The piece then introduces Claude's Cowork mode, Anthropic's feature that lets Claude operate directly on local files, spreadsheets, slide decks, and research documents rather than functioning as a simple chat interface. This is the foundation the plugin builds on. Unlike the traditional copy-paste chatbot workflow, Cowork gives Claude the ability to read files, write documents, browse the web, and execute multi-step tasks autonomously. The author positions this as a meaningful shift in how AI assistants integrate into real work.
The most interesting part of the article is the taxonomy of how marketers currently use AI. Camp one saves prompts in Google Docs and pastes them into ChatGPT, which breaks down at scale when you cannot remember which version of a prompt was the effective one. Camp two uses Claude Projects or custom GPTs for persistent instructions, but those instructions live in a monolithic text block, do not coordinate with each other, and hit capability ceilings fast. Camp three, which the author is advocating for, uses plugin systems where skills reference each other, commands chain multiple skill files together, and the AI pulls from structured knowledge rather than a wall of prose. This progression from ad-hoc to structured is genuinely useful framing.
The plugin itself ships 12 skill files covering areas like page CRO, signup flow optimization, A/B test design, email sequences, copywriting, content strategy, schema markup, and AI SEO. Five slash commands trigger complex workflows. For example, typing a slash command with a URL reportedly runs a full conversion rate optimization analysis with copy critique, ranked issues, and specific rewrites. The author draws an analogy: the difference between prompting and a plugin is like giving someone directions every time they drive to work versus giving them GPS that already knows the route.
For architects and teams evaluating AI adoption strategies, the underlying principle here is worth considering separately from the specific product being sold. The idea that AI instructions should be modular, composable, and version-controlled rather than dumped into a single system prompt is sound engineering thinking.
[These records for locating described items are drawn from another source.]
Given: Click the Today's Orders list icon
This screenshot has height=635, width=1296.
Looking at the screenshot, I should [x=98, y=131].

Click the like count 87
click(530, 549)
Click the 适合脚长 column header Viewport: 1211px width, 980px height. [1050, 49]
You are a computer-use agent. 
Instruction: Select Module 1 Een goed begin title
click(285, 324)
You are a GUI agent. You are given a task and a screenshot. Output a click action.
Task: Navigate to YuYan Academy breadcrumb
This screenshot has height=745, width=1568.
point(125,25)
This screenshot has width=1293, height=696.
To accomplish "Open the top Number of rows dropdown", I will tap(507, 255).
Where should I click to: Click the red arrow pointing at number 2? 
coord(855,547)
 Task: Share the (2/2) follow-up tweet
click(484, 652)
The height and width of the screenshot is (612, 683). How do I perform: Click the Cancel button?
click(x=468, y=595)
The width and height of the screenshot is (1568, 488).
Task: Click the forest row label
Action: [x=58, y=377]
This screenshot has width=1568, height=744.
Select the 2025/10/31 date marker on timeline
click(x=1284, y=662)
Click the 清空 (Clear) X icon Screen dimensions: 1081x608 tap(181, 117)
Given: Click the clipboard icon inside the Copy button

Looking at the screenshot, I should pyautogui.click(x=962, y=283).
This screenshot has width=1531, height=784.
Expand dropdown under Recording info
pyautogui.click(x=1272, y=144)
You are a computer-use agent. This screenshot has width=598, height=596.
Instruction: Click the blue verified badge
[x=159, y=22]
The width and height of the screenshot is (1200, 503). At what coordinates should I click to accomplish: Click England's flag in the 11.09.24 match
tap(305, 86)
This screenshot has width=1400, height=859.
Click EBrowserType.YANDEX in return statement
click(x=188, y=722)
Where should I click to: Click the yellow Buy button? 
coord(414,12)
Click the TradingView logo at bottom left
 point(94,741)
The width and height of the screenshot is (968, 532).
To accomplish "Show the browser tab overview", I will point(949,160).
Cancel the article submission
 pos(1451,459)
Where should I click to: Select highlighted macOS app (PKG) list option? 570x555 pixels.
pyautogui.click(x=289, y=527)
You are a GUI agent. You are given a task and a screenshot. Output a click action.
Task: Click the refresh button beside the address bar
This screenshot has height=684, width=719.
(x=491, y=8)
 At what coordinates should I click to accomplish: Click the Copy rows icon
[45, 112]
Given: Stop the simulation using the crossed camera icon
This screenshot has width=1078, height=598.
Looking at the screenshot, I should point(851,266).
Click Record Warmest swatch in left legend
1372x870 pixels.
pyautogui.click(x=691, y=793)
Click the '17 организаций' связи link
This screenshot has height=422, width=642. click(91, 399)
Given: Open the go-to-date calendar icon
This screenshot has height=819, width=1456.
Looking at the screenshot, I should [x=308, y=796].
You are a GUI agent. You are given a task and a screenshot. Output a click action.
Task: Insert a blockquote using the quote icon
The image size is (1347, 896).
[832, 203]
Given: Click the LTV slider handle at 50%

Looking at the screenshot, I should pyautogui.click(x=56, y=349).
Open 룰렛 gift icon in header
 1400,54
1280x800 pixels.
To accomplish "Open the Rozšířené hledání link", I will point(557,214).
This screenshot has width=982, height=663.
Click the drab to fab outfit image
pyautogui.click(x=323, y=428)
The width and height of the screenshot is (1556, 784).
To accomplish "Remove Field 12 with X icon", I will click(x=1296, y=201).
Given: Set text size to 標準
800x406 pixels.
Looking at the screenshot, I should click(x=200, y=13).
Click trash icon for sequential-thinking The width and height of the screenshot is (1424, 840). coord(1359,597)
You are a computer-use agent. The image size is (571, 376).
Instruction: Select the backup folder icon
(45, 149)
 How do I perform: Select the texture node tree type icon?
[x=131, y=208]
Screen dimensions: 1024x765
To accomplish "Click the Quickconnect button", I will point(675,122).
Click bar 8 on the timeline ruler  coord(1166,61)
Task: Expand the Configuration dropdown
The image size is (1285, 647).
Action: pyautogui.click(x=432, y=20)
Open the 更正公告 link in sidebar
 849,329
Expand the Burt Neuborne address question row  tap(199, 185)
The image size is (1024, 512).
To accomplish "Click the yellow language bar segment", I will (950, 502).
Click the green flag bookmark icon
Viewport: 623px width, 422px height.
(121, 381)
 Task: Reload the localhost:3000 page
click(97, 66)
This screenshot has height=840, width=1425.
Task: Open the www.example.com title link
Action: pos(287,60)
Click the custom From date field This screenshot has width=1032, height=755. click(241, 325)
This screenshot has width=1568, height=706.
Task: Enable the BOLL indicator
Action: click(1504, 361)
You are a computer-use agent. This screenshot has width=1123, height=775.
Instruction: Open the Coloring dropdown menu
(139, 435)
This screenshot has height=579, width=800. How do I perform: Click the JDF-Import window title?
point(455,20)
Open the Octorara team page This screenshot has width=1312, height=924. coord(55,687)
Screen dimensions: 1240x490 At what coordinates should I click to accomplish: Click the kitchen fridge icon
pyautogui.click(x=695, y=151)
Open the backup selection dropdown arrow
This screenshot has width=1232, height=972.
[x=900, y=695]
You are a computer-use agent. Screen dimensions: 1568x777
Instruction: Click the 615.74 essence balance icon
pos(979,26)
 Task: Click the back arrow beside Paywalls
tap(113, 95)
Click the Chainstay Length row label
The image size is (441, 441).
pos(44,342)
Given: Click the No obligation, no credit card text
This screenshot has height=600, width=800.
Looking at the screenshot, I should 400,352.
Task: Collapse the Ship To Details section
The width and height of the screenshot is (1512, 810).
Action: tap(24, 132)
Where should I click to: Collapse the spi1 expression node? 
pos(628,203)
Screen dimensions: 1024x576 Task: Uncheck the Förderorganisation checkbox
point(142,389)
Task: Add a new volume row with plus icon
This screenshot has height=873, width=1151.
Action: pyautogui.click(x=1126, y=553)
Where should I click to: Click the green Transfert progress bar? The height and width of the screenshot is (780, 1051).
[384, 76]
Teams building internal AI tooling should think about their prompt architecture the same way they think about code architecture, with separation of concerns, reusability, and clear interfaces between components.
Key takeaways:
- Giving teams AI access without structured instructions produces inconsistent, unreliable output, the "brilliant intern with no onboarding" problem
- Claude's Cowork mode represents a shift from chat-based AI to file-system-integrated AI that operates directly on your actual work artifacts
- The evolution from saved prompts to project-level instructions to composable plugin systems mirrors how software engineering matured from scripts to libraries to frameworks
- Slash commands that trigger multi-step workflows reduce the prompt engineering burden for end users, which matters for team-wide adoption
- Modular skill files that reference each other create emergent capability that monolithic system prompts cannot replicate
Tradeoffs:
- The article is behind a paywall, so the actual plugin architecture and skill file design are not inspectable. You are asked to trust the author's claims about effectiveness without seeing the implementation. This is a significant gap for technical evaluation.
- Vendor lock-in to Claude Desktop is a real concern. If Anthropic changes how Cowork or plugins work, or if your team needs to switch models, all that structured investment could become throwaway.
- The article avoids discussing failure modes entirely. What happens when skills conflict with each other? When chained commands produce cascading errors? When the "trained marketing operator" hallucinates conversion data? These are not hypothetical concerns for production marketing workflows.
- There is no mention of testing, validation, or quality assurance for AI-generated marketing output. The framing assumes the plugin produces correct results, which is a dangerous assumption for any AI system.
- The "three camps" framework is useful but conveniently positions the author's paid product as the only path to Camp Three. In reality, teams can build their own structured prompt systems without buying a specific plugin file.